■ To be done ■
a – In the article on Russia's pension system, what are the current retirement ages for Russian women and men?
b – Using the article on Russia's pension system, mark each statement yes or no and quote the exact words from the article that decide it. (i) The Centre for Strategic Research proposes raising the retirement age to 63 for women and 65 for men. (ii) In 2016 the Pension Fund of Russia received 4.1 trillion roubles as a transfer from the federal budget. (iii) The authorities froze the savings component of pensions in 2014.
c – Write the next part of the article on Russia's pension system, picking up after its final sentence.

■ Selected text ■
What about Pensions?

An underlying issue at next year’s presidential elections is how to bring certainty and stability to Russia’s cash-strapped pension system. So far, the authorities have tiptoed around the matter

Judging by his statements, President Vladimir Putin does not plan to retire any time soon. Yet many of his potential voters are worried about their own retirement prospects. Will their pensions be sizeable and reliable? At what age can Russians count on receiving them? During a televised call-in show held in mid-June, the president left this issue hanging. ‘This topic is being discussed indeed, at the expert level and government level,’ Putin said. These are, he added, ‘the realities that we will face’ and ‘decisions must be made without fuss or haste.’

By not giving any direct answers, the president risks alarming his audience, particularly his main electoral resource: voters aged around 50 and above. They voted for Putin as a guarantor of stability, hoping for state support. An increase in the retirement age after the 2018 elections will directly affect the life plans of this voter group.

Currently, Russian women retire at the age of 55, and Russian men at 60. Alexei Kudrin’s Centre for Strategic Research proposes to raise the retirement age gradually, starting from 2019: up to 63 years for women and 65 years for men. Sergei Glazyev, Member of the Academy of Sciences and a long-time opponent of Kudrin, agrees that a change is needed. One of the reasons is the growing deficit of the Pension Fund of Russia (PFR). In 2016, the PFR collected 4.1 trillion roubles from Russians and their employers, and received another 3.5 trillion roubles as a transfer from the federal budget. According to the 2016 report of the Pension Fund of Russia, the old-age pension in Russia averages about USD 200. According to a forecast by the Higher School of Economics, the real level of pensioners’ income is falling: it will be lower in 2020 than it was in 2014.

Deputy Prime Minister Igor Shuvalov stated that the issue of raising the retirement age would not be considered until a consensus is reached across society. However, there are no mechanisms for discussion outside expert circles and lobby groups in modern Russia. In a normal situation, the condition of the pension system would be at the centre of the forthcoming presidential campaign, since it impacts the interests of both current and future pensioners.

How Russians were being deprived of their pensions

During Vladimir Putin’s latest presidential term, a full-fledged pension reform was carried out. It can be called a hybrid reform: changes were implemented without public discussion. The only elements that were preserved included the retirement age and the amount of deductions - i.e. 22 percent of the salary/wages. It turns out that with an income of 50 thousand roubles, a Russian citizen pays 11 thousand a month to the Pension Fund. Previously, 16% went to insurance, or the common part, and another 6% were used for individual savings. In 2014, the authorities ‘froze’ the savings component, which means that all of the 22% go to the social insurance part of pensions. In other words, this money is used to cover government spending, including payments to current pensioners.

■ Collection entries ■
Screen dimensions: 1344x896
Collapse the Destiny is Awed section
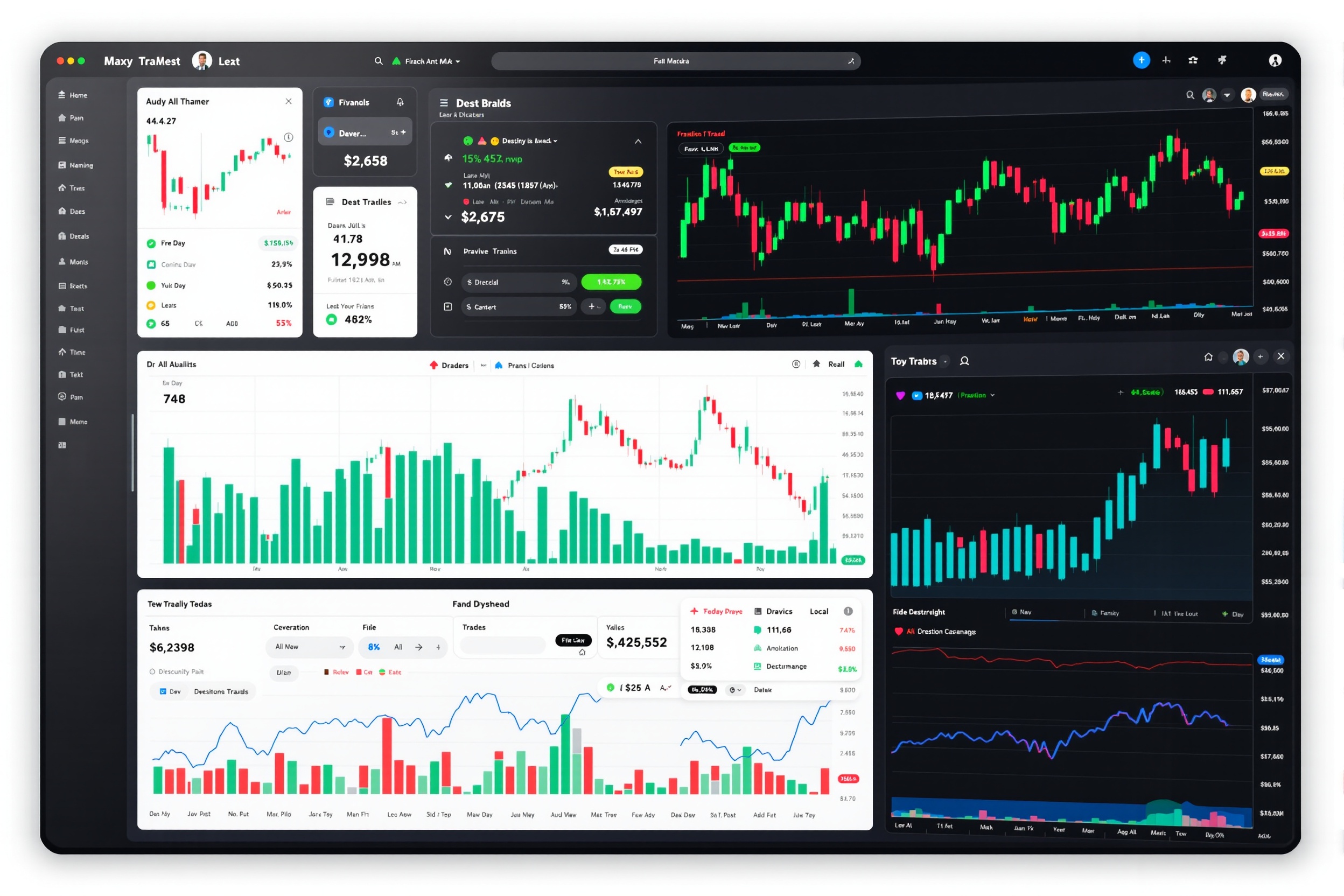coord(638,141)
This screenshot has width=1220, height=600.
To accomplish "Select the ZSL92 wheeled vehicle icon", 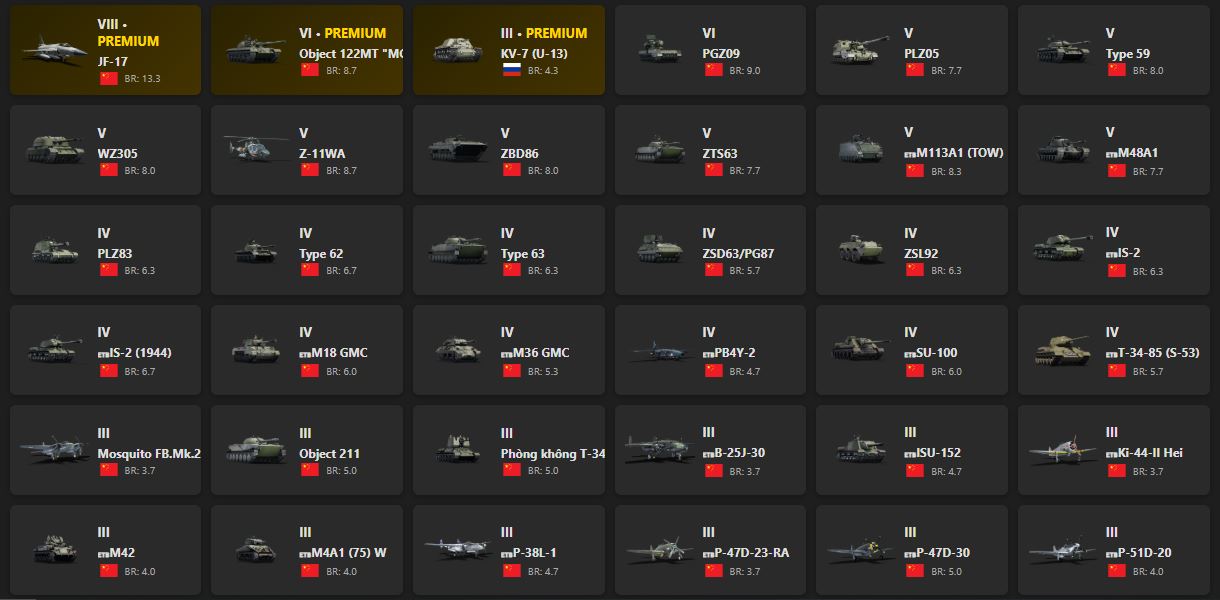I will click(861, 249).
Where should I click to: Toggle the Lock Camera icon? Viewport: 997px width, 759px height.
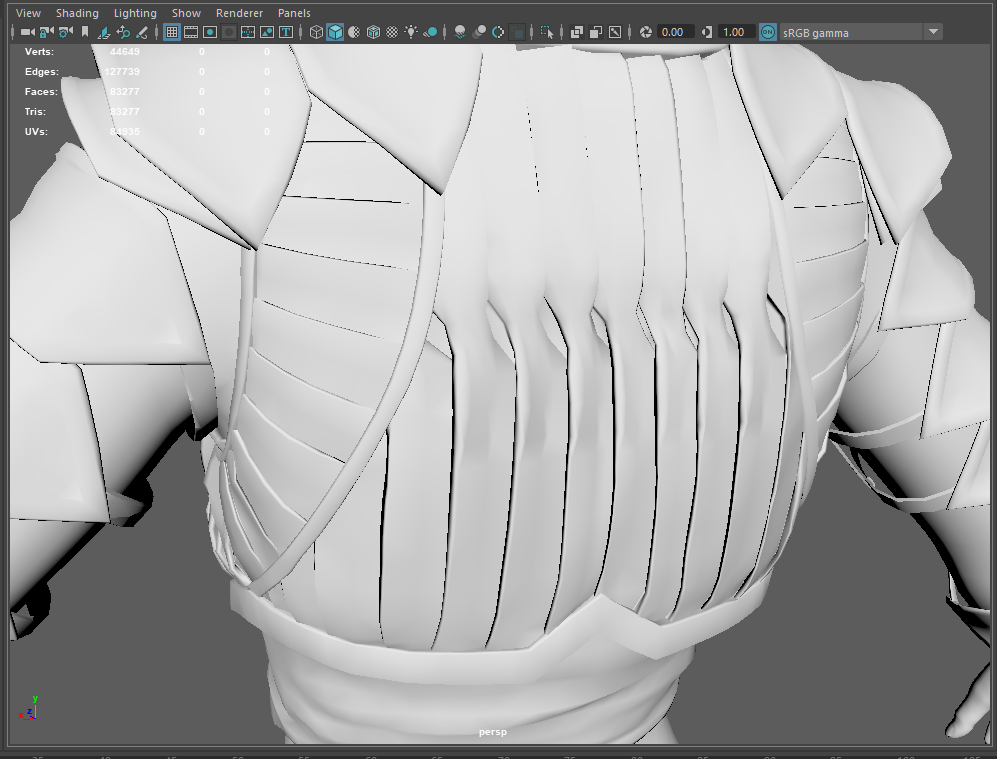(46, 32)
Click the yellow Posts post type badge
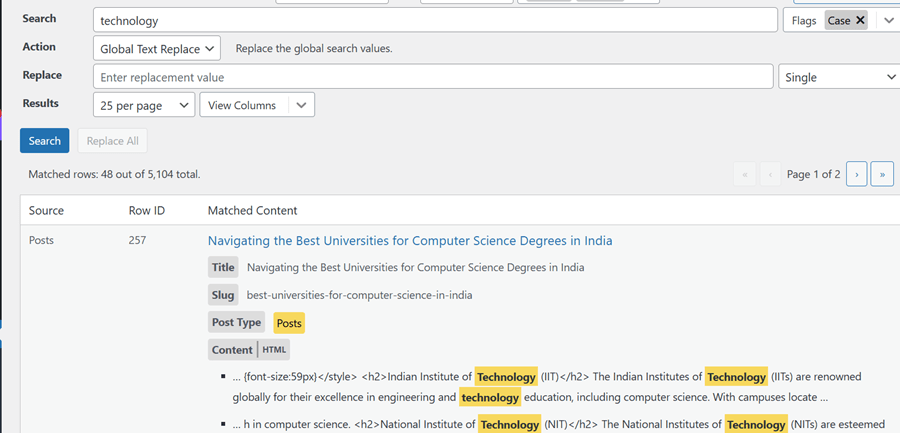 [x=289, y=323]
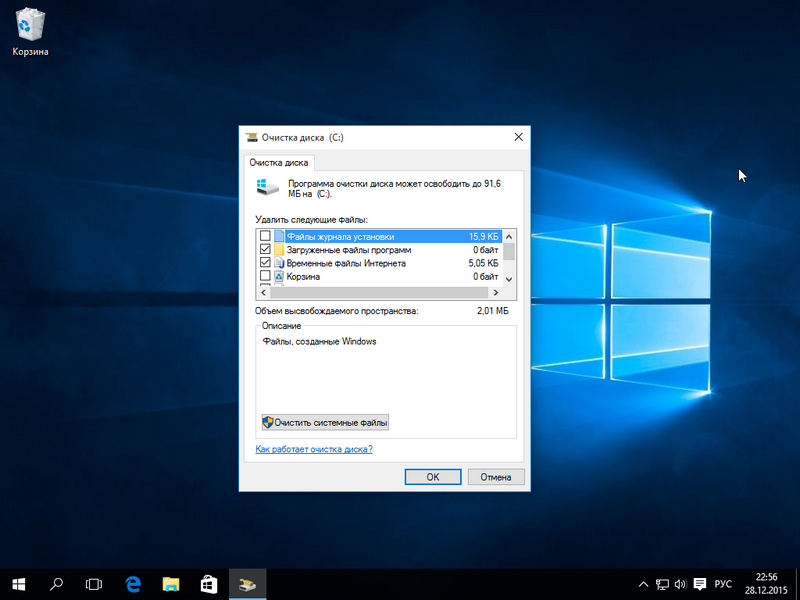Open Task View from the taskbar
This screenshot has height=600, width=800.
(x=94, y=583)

■ Task-by-task outputs ■
a – Women retire at 55 and men at 60.

b –
(i) Yes: "up to 63 years for women and 65 years for men"
(ii) No: "received another 3.5 trillion roubles as a transfer from the federal budget"
(iii) Yes: "In 2014, the authorities ‘froze’ the savings component"

c –
Until the end of 2015, Russians could decide whether to preserve the savings component of the pension, at least for some time, or give it up forever. Those who did not apply to the PFR or to a non-state fund lost the right to accumulate individual savings in the future. At the same time, the authorities do not advertise the fact that all Russians can still make use of the sums they accumulated from 2002 to 2013 (up to 100,000–200,000 roubles). These funds can still be transferred to a non-state pension fund or a fund management company.

The structure of pensions is not the only thing that was changed. In fact, the PFR has become more closed. Since 2013, the Pension Fund has stopped sending out the so-called ‘lucky letters’, i.e. notifications about the balance on individual pension accounts. At present, these data can be found on the State Services website, where a little more than a half of the working population have registered (50 out of 80 million people). Those who have not registered must personally visit a Pension Fund branch to receive this information. This is a serious hurdle: PFR branches are not available in all villages and towns, and in order to register on the State Services website one must contact Rostelecom in person.

Previously, the balance on the individual pension account was expressed in roubles, yet starting from 2015 the calculation has been carried out in ‘pension points’, based on an employer’s contributions and service length. The pension calculator on the PFR website does not allow people to predict the amount of future pensions, as the Fund changes the rules for calculating the points every year. The size of the pension will depend on the various formulas applied in the year when the pension is finally calculated.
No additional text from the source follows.